Universities under pressure to focus on quality
“There is new madness around the globe, and we cannot continue glorifying the number of universities without being worried about quality education,” Nyaigotti-Chacha is reported to have said last week at an education conference in Nairobi organised by the Africa-America Institute.
The criticism comes in the wake of a recent ultimatum given to newly appointed university councils by Education Cabinet Secretary Dr Fred Matiang’i at an induction workshop held last month in Naivasha.
Matiang’i gave the councils 100 days to interrogate audit reports concerning their institutions and start working on corrective measures.
He added that the embargo on the creation of satellite campuses of universities still remained, saying that any proposal to create a satellite campus must be approved by the ministry.
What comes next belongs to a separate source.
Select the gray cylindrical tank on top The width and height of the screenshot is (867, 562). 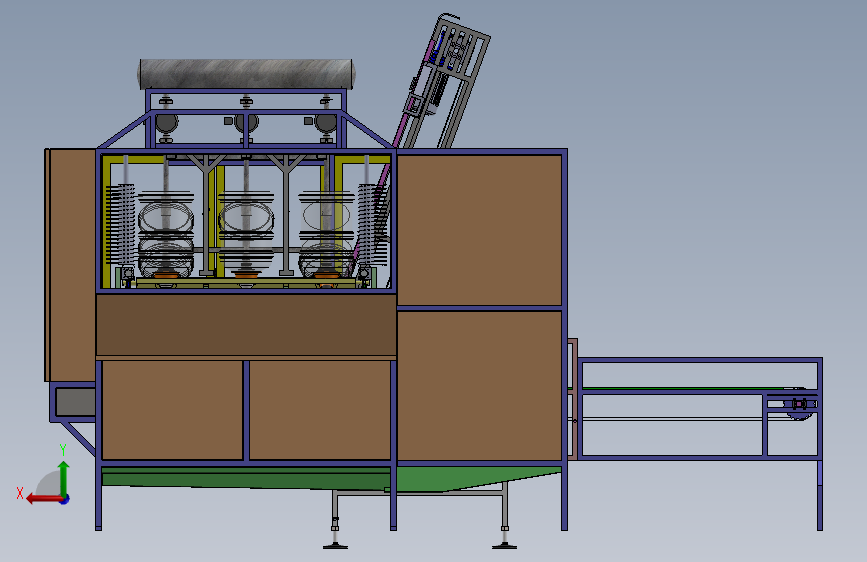click(x=247, y=74)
“These measures are expected to address the issues of the quality of our university education, effectively address the growing demand for university education in Kenya and enhance competitiveness of our universities and thereby enhance their resource base,” said Matiang’i.
Dissolution of councils
Dr Matiang'i dissolved all university councils in January and named 22 new councils for public institutions in March.
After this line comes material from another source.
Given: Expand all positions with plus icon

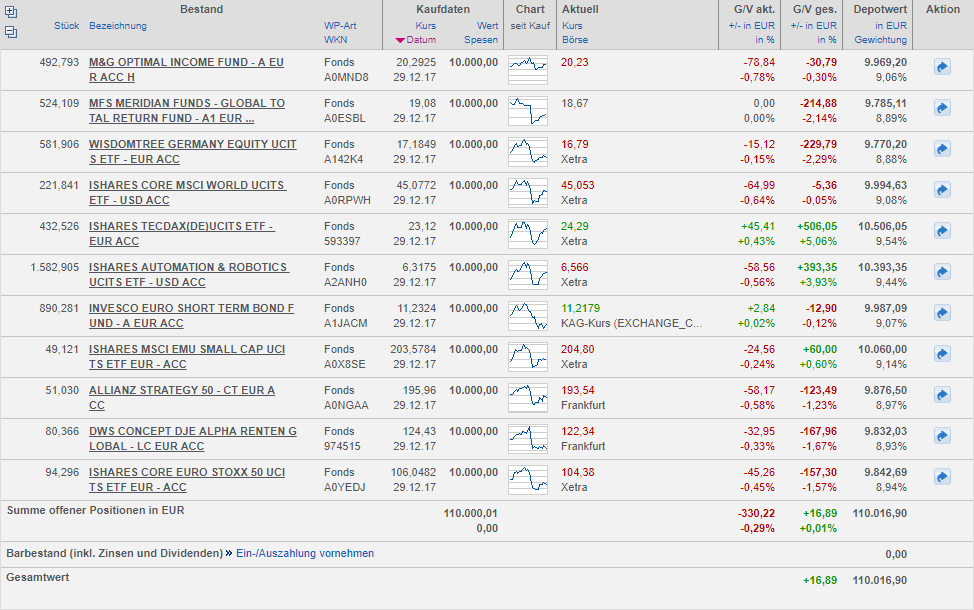Looking at the screenshot, I should [x=11, y=12].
Following the findings of the country-wide quality audit report conducted by the Commission for University Education in February, Kenya’s Ministry of Education has highlighted the areas the university councils are expected to focus on in order to address the challenges the universities are facing and which are compromising quality.
“As members of university councils, you need to closely monitor the progress of implementation of the recommendations of the audit reports,” said Matiang’i
The councils have been tasked to ensure that their universities have in place integrated electronic information management systems that facilitate accurate acquisition of information all the way from admissions to registrations, examinations, grading and graduation.
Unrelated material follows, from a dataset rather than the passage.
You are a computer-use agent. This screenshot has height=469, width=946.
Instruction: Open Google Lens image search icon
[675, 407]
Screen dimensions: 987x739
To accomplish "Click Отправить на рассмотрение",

“The Commission for University Education and the State Department of University Education at the Ministry of Education should ensure that no graduation ceremony takes place this year in any university that has not put in place an electronic student information management system,” said Matiang’i.
Quality assurance systems
For the purposes of safeguarding academic standards, the chancellors are expected to ensure that there is an existing quality assurance system in place and special attention should be given to the governance and management of the university, efficiency in the running of student affairs and quality of academic programmes.
The national audit of universities in Kenya that was carried out in February, in response to an outcry from the public on the quality of university education in the country, exposed weaknesses in a number of areas – including admission of students who had not attained minimum university entry requirements, missing student grades and transcripts, the granting of credit transfers to students who did not have the requisite qualifications, lack of minimum lecture hours for specific disciplines among graduates of various programmes, the awarding of honorary degrees to individuals who did not possess outstanding accomplishments, and plagiarism among students.
Other concerns included a mismatch between programmes on offer and the demands of the labour market, lack of appropriate research outputs and innovations to influence the national development agenda, financial mismanagement and instability, and ethnicity in the recruitment and promotion of staff in some universities.
In a communiqué issued by the council from their Naivasha meeting, it was observed that public universities suffer governance challenges relating to conflict of interest, nepotism, corruption, lack of accountability and mismanagement of resources.
There was a general observation by the council that there were weak internal management systems which affect the provision of quality education in the universities.